'''
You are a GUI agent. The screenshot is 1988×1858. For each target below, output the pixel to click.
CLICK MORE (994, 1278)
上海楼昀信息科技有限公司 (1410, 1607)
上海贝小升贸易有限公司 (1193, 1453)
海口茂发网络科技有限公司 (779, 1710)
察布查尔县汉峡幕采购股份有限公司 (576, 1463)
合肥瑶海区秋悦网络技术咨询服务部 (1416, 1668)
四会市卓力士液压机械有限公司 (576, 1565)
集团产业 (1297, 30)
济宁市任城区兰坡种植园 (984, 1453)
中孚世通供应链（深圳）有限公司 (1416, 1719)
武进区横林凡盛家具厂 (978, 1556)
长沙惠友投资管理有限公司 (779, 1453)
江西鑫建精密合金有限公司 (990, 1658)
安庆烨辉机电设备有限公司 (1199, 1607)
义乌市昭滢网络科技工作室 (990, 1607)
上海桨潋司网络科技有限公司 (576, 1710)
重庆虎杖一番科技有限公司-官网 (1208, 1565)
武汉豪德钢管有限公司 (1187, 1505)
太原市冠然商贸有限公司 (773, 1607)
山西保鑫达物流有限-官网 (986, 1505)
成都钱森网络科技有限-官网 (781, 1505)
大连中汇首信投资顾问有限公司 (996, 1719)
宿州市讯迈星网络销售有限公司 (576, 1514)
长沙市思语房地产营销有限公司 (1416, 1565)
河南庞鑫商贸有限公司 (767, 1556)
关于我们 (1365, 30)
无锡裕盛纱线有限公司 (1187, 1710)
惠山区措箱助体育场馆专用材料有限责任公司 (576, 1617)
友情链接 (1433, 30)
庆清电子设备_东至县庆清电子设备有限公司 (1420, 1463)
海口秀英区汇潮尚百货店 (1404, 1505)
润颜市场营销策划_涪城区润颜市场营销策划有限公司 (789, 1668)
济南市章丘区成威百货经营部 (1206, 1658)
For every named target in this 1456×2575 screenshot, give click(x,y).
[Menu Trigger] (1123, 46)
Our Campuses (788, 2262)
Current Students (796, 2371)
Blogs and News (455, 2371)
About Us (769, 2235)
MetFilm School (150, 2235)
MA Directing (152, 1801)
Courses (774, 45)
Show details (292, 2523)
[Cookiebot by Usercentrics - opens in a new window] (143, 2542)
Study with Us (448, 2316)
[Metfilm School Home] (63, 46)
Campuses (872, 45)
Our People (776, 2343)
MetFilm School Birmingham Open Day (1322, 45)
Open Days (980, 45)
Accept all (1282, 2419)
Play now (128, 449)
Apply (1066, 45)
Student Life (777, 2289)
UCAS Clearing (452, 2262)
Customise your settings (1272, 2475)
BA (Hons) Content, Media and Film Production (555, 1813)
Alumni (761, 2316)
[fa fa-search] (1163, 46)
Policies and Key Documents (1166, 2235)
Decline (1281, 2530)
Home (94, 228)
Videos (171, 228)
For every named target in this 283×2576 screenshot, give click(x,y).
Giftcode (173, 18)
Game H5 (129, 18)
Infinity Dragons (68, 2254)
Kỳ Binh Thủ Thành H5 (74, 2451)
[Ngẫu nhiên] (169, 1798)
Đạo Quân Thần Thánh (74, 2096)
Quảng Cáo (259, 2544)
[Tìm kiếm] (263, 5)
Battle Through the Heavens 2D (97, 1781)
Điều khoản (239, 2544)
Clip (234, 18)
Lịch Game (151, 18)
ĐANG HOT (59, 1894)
'''
[PROMPT] Collect every line from the records above that contains the word "this".

[PROBLEM SOLUTION]
For every named target in this 1456×2575 screenshot, give click(x,y).
For every named target in this 283×2576 screenshot, give click(x,y).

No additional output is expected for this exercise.